Я оценил склон холма. Ну, наверное, все-таки не несколько секунд, а побольше минуты – даже если лететь строго по прямой, наплевав на мешающую растительность. Итак – что можно успеть за минуту? Растерзать и проглотить без остатка? Сцапать и утащить в заросли? Свидетель, хоть и настоящий мужик – но мужик впечатлительный, с богатым воображением. Он уверен в первом и потому в состоянии шока, и потому ему что-то там вкололи медики.
Я склоняюсь ко второму. И на то есть несколько весьма серьезных причин.
Обернувшись к высунувшемуся из вертолета напарнику, я спросил:
– Грязев, куда она шла?
Пока главный инженер тщетно боролся со следами недоумения на лице – ничего-ничего, пусть тоже подумает! – я вернулся на место, захлопнул люк, дал отмашку пилоту.

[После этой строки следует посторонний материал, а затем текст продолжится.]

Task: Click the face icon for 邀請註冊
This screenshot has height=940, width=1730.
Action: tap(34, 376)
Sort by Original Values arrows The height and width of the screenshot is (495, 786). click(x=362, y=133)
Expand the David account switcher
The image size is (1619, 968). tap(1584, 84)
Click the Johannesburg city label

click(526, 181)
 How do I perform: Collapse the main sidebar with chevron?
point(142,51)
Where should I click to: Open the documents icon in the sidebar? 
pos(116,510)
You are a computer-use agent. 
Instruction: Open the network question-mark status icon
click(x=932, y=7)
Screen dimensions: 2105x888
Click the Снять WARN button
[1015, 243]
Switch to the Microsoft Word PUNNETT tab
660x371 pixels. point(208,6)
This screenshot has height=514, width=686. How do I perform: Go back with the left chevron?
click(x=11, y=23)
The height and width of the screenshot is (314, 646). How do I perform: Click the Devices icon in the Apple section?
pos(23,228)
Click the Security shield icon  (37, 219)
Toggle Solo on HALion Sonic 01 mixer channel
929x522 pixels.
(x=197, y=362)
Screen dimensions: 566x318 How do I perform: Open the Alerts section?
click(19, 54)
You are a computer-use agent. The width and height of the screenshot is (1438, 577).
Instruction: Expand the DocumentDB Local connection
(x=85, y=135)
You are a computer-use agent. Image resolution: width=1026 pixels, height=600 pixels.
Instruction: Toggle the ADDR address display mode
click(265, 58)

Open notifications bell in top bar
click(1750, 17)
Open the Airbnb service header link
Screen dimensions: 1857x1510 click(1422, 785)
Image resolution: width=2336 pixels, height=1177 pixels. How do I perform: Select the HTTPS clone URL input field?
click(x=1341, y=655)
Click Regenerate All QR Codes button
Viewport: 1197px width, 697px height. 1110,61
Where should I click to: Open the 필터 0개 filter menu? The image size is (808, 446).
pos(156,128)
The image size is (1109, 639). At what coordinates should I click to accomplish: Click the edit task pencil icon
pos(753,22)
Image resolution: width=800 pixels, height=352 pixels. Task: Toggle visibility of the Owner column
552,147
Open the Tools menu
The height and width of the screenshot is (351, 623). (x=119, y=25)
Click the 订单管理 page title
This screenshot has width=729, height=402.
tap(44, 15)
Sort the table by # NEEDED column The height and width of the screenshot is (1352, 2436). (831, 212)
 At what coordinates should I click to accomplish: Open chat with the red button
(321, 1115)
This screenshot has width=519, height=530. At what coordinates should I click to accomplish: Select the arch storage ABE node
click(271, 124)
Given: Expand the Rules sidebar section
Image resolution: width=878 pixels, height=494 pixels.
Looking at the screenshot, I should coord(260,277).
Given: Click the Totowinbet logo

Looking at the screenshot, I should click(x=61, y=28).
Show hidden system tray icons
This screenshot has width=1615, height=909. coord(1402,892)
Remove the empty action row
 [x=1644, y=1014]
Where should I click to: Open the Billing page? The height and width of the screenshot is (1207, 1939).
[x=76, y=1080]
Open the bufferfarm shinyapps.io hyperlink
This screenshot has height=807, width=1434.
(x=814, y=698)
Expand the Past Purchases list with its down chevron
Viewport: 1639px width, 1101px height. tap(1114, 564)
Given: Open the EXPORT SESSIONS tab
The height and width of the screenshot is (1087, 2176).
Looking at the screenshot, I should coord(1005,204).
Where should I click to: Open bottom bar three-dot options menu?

Я уже упоминал о бесталанной матушке-природе Пенелопы. Или о гениальной – это как посмотреть. С флорой все элементарно, с фауной – едва-едва сложнее. Фактически у всех живых существ на планете был один-единственный предок. То ли эволюционный путь на сей момент был еще слишком короток, и виды не успели «разбежаться» друг от друга, то ли еще по какой причине – но животные отличались здесь… ну да, размерами, как и сказал мой наблюдательный тезка. Больше всего среднестатистический обитатель Пенелопы напоминал летучую мышь с хоботком вместо рыльца. Эдакое двуногое прямоходящее перепончатокрылое сосущее. Я бы сказал – кровососущее, но тут не все так просто. Самые крохотные местные «нетопыри», размером с комара, сосали сок паутины. Те, что покрупнее, сосали действительно кровь – тех, что размером с зайца. «Зайцы» хоботком засасывали крохотных. В водоемах обитали такие же существа, только крылья их чуть больше напоминали плавники, а ножки выполняли не опорную, а хватательную функцию. Даже расцветка у всех примерно одинакова. Бывает, встретишь какого-нибудь… размером с кулак – и не понять, то ли это детеныш «зайца», то ли вполне взрослая «птица». Разумеется, у каждого вида было длинное и по традиции латинское название, но мы обходились земными ассоциациями: мелкое и летает – мошка́, мелкое и плавает – малёк и так далее. Хотя, по сути, тут не было ни рыб, ни птиц, ни насекомых – скорее, породы собак. От тойтерьера до мастиффа.